* _WHAT TO DO_
[a] In the column about Alshon Jeffery's name, what season of his career is the wideout in?
[b] Retype the part of the column about Alshon Jeffery's name between "By Dan Bernstein" and "in my lifetime.", inclusive.

* _PASSAGE TO READ_
By Dan Bernstein
CBSChicago.com Senior Columnist
(CBS) — It’s Alshon, and Jeffery. Not that hard, really.
Not Ashlon Jeffrey, Alshawn Jeffries, or Al Shonjeffery. Not Haywood Jeffries, Alsheron Geoffrey, Al Jefferson or Alvin Gentry.
And the second-year wideout has earned at least the common courtesy of some extra effort to be called what he really is: perhaps the most exciting receiving prospect drafted by the Bears in my lifetime.
He is. I checked.

* _DATASET EXTRACT_

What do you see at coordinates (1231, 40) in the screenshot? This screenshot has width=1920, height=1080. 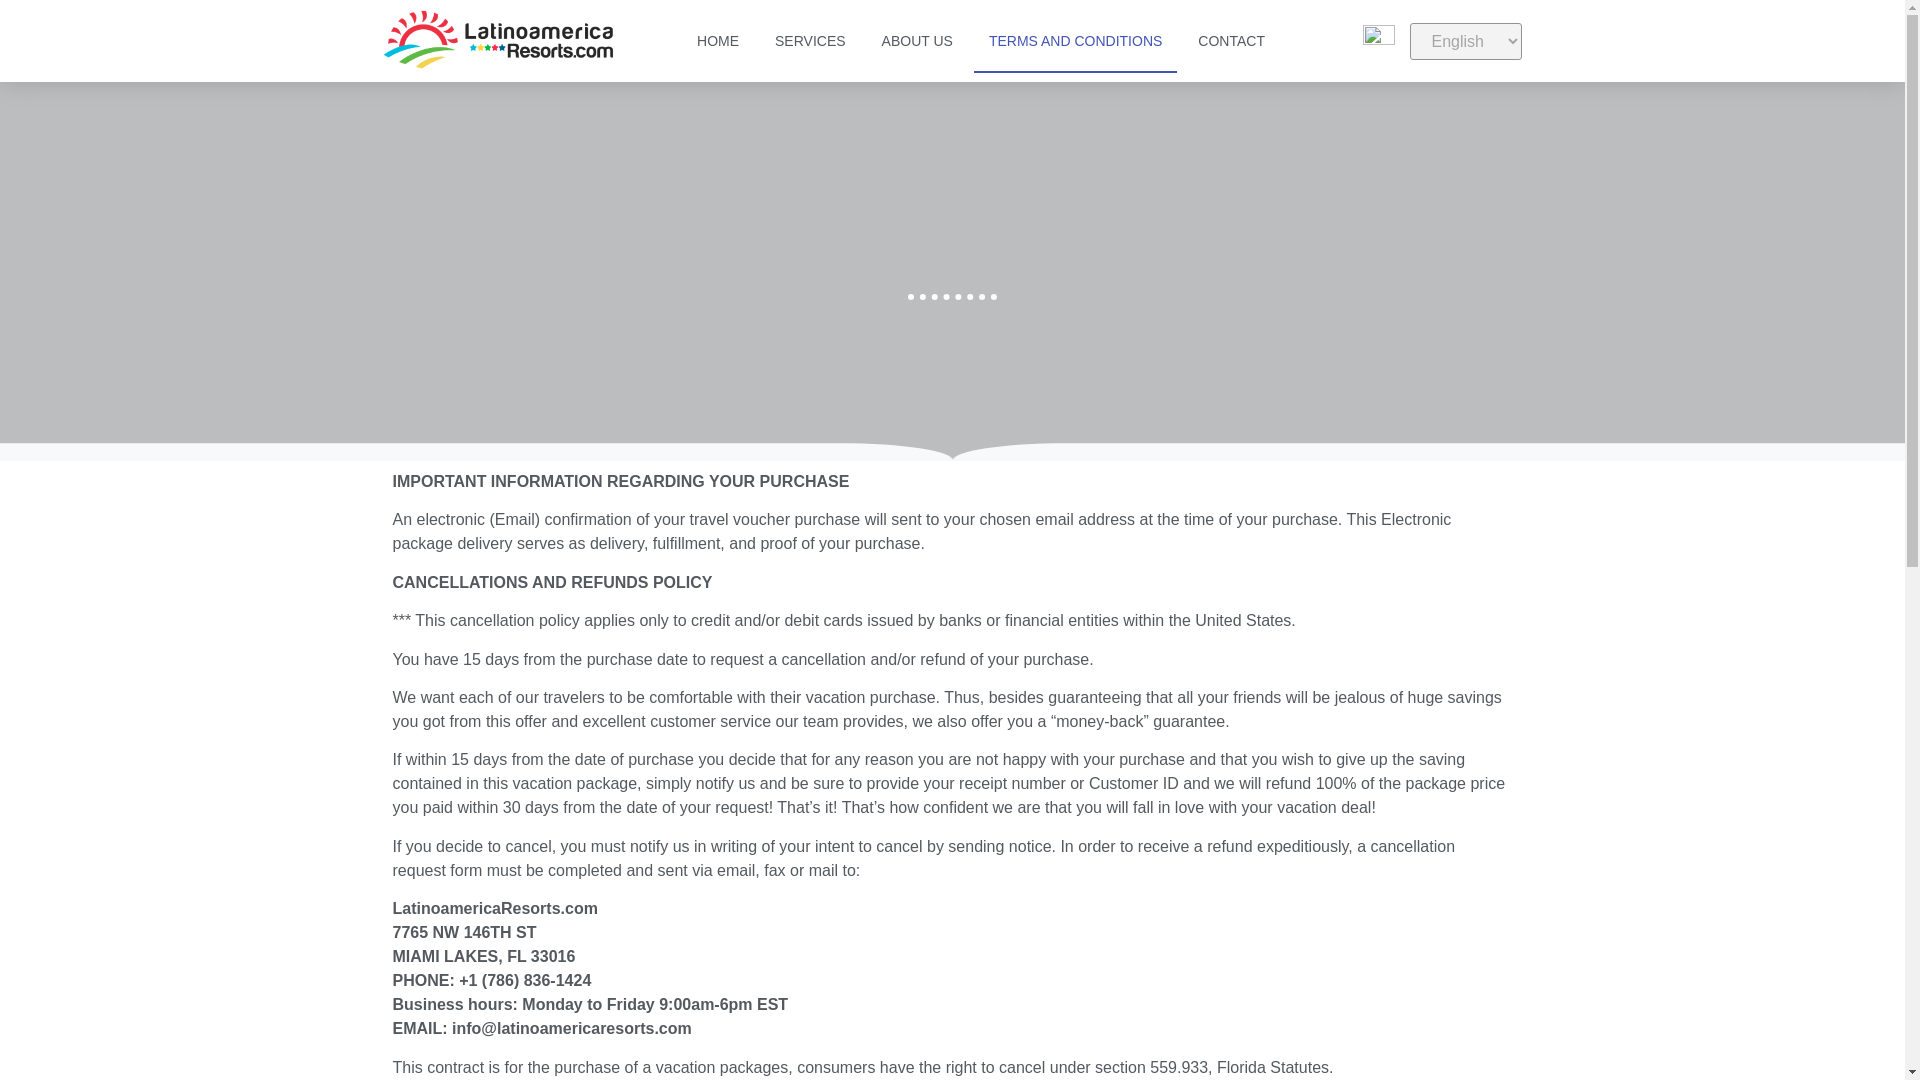 I see `CONTACT` at bounding box center [1231, 40].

* _COMPLETED EXERCISE_
[a] He is in his second year.

[b]
By Dan Bernstein
CBSChicago.com Senior Columnist
(CBS) — It’s Alshon, and Jeffery. Not that hard, really.
Not Ashlon Jeffrey, Alshawn Jeffries, or Al Shonjeffery. Not Haywood Jeffries, Alsheron Geoffrey, Al Jefferson or Alvin Gentry.
And the second-year wideout has earned at least the common courtesy of some extra effort to be called what he really is: perhaps the most exciting receiving prospect drafted by the Bears in my lifetime.